Exercise directions: What is needed is a faithful copy of all the records.

Data extracted from a collection
↓
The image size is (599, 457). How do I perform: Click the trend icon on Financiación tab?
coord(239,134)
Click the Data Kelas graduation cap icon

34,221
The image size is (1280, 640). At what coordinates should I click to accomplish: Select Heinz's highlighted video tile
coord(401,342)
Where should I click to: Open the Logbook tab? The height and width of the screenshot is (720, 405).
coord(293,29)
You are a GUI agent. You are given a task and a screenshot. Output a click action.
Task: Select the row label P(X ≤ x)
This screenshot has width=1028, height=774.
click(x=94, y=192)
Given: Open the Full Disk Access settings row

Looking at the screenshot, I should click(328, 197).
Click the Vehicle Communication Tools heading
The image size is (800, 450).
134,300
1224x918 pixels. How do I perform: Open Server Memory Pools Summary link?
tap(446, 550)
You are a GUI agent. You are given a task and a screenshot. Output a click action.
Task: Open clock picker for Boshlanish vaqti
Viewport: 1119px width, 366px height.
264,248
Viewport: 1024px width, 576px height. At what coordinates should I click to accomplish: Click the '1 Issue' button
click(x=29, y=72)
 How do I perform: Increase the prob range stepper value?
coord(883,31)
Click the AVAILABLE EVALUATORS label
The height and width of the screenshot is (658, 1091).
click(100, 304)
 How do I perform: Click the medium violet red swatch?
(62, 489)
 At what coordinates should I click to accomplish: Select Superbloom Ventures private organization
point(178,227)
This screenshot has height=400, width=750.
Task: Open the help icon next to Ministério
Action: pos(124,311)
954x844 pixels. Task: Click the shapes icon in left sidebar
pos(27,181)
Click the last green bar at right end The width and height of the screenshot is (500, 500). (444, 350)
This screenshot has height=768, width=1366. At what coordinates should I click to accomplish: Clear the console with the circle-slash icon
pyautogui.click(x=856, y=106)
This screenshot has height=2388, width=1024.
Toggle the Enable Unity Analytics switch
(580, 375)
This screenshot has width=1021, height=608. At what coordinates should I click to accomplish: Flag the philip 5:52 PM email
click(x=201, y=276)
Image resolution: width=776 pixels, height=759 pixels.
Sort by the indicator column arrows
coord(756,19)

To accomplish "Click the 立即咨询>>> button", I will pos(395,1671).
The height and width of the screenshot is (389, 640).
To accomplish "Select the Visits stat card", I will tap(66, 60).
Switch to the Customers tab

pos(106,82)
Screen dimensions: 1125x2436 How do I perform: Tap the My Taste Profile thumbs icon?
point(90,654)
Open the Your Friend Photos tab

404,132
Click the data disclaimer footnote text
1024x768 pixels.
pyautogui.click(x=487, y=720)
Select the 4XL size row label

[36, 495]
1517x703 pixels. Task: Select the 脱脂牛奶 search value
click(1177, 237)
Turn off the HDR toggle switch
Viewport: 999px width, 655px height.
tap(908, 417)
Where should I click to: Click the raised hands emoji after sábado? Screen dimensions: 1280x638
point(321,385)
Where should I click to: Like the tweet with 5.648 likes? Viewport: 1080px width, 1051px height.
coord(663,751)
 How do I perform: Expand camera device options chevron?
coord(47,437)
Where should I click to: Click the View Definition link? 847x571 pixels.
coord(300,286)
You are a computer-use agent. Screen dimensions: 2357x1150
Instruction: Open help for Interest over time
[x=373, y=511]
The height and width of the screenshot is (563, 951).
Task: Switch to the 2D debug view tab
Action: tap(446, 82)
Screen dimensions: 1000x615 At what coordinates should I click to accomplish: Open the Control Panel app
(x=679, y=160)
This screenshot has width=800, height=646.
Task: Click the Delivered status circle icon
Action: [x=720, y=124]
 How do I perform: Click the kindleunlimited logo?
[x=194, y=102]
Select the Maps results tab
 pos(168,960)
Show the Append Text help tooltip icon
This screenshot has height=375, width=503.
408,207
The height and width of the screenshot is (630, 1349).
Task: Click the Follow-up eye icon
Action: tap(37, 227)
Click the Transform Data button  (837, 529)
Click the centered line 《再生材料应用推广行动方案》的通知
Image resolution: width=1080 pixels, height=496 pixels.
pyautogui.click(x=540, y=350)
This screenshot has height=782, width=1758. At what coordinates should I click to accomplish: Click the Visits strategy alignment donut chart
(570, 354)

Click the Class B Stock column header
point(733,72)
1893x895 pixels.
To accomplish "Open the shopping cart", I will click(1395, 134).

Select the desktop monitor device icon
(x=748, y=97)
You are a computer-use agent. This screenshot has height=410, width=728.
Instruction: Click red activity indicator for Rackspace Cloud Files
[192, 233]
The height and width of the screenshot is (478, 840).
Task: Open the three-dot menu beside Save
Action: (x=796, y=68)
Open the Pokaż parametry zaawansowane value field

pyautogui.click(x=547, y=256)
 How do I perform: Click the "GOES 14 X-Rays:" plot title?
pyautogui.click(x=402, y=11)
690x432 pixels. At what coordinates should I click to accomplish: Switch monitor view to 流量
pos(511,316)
↑
Task solution:
The image size is (599, 457). How do I perform: Click the trend icon on Financiación tab?
coord(239,134)
Click the Data Kelas graduation cap icon

34,221
The image size is (1280, 640). At what coordinates should I click to accomplish: Select Heinz's highlighted video tile
coord(401,342)
Where should I click to: Open the Logbook tab? The height and width of the screenshot is (720, 405).
coord(293,29)
You are a GUI agent. You are given a task and a screenshot. Output a click action.
Task: Select the row label P(X ≤ x)
This screenshot has width=1028, height=774.
click(x=94, y=192)
Given: Open the Full Disk Access settings row

Looking at the screenshot, I should click(328, 197).
Click the Vehicle Communication Tools heading
The image size is (800, 450).
134,300
1224x918 pixels. How do I perform: Open Server Memory Pools Summary link?
tap(446, 550)
You are a GUI agent. You are given a task and a screenshot. Output a click action.
Task: Open clock picker for Boshlanish vaqti
Viewport: 1119px width, 366px height.
264,248
Viewport: 1024px width, 576px height. At what coordinates should I click to accomplish: Click the '1 Issue' button
click(x=29, y=72)
 How do I perform: Increase the prob range stepper value?
coord(883,31)
Click the AVAILABLE EVALUATORS label
The height and width of the screenshot is (658, 1091).
click(100, 304)
 How do I perform: Click the medium violet red swatch?
(62, 489)
 At what coordinates should I click to accomplish: Select Superbloom Ventures private organization
point(178,227)
This screenshot has height=400, width=750.
Task: Open the help icon next to Ministério
Action: pos(124,311)
954x844 pixels. Task: Click the shapes icon in left sidebar
pos(27,181)
Click the last green bar at right end The width and height of the screenshot is (500, 500). (444, 350)
This screenshot has height=768, width=1366. At what coordinates should I click to accomplish: Clear the console with the circle-slash icon
pyautogui.click(x=856, y=106)
This screenshot has height=2388, width=1024.
Toggle the Enable Unity Analytics switch
(580, 375)
This screenshot has width=1021, height=608. At what coordinates should I click to accomplish: Flag the philip 5:52 PM email
click(x=201, y=276)
Image resolution: width=776 pixels, height=759 pixels.
Sort by the indicator column arrows
coord(756,19)

To accomplish "Click the 立即咨询>>> button", I will pos(395,1671).
The height and width of the screenshot is (389, 640).
To accomplish "Select the Visits stat card", I will tap(66, 60).
Switch to the Customers tab

pos(106,82)
Screen dimensions: 1125x2436 How do I perform: Tap the My Taste Profile thumbs icon?
point(90,654)
Open the Your Friend Photos tab

404,132
Click the data disclaimer footnote text
1024x768 pixels.
pyautogui.click(x=487, y=720)
Select the 4XL size row label

[36, 495]
1517x703 pixels. Task: Select the 脱脂牛奶 search value
click(1177, 237)
Turn off the HDR toggle switch
Viewport: 999px width, 655px height.
tap(908, 417)
Where should I click to: Click the raised hands emoji after sábado? Screen dimensions: 1280x638
point(321,385)
Where should I click to: Like the tweet with 5.648 likes? Viewport: 1080px width, 1051px height.
coord(663,751)
 How do I perform: Expand camera device options chevron?
coord(47,437)
Where should I click to: Click the View Definition link? 847x571 pixels.
coord(300,286)
You are a computer-use agent. Screen dimensions: 2357x1150
Instruction: Open help for Interest over time
[x=373, y=511]
The height and width of the screenshot is (563, 951).
Task: Switch to the 2D debug view tab
Action: tap(446, 82)
Screen dimensions: 1000x615 At what coordinates should I click to accomplish: Open the Control Panel app
(x=679, y=160)
This screenshot has width=800, height=646.
Task: Click the Delivered status circle icon
Action: [x=720, y=124]
 How do I perform: Click the kindleunlimited logo?
[x=194, y=102]
Select the Maps results tab
 pos(168,960)
Show the Append Text help tooltip icon
This screenshot has height=375, width=503.
408,207
The height and width of the screenshot is (630, 1349).
Task: Click the Follow-up eye icon
Action: tap(37, 227)
Click the Transform Data button  (837, 529)
Click the centered line 《再生材料应用推广行动方案》的通知
Image resolution: width=1080 pixels, height=496 pixels.
pyautogui.click(x=540, y=350)
This screenshot has height=782, width=1758. At what coordinates should I click to accomplish: Click the Visits strategy alignment donut chart
(570, 354)

Click the Class B Stock column header
point(733,72)
1893x895 pixels.
To accomplish "Open the shopping cart", I will click(1395, 134).

Select the desktop monitor device icon
(x=748, y=97)
You are a computer-use agent. This screenshot has height=410, width=728.
Instruction: Click red activity indicator for Rackspace Cloud Files
[192, 233]
The height and width of the screenshot is (478, 840).
Task: Open the three-dot menu beside Save
Action: (x=796, y=68)
Open the Pokaż parametry zaawansowane value field

pyautogui.click(x=547, y=256)
 How do I perform: Click the "GOES 14 X-Rays:" plot title?
pyautogui.click(x=402, y=11)
690x432 pixels. At what coordinates should I click to accomplish: Switch monitor view to 流量
pos(511,316)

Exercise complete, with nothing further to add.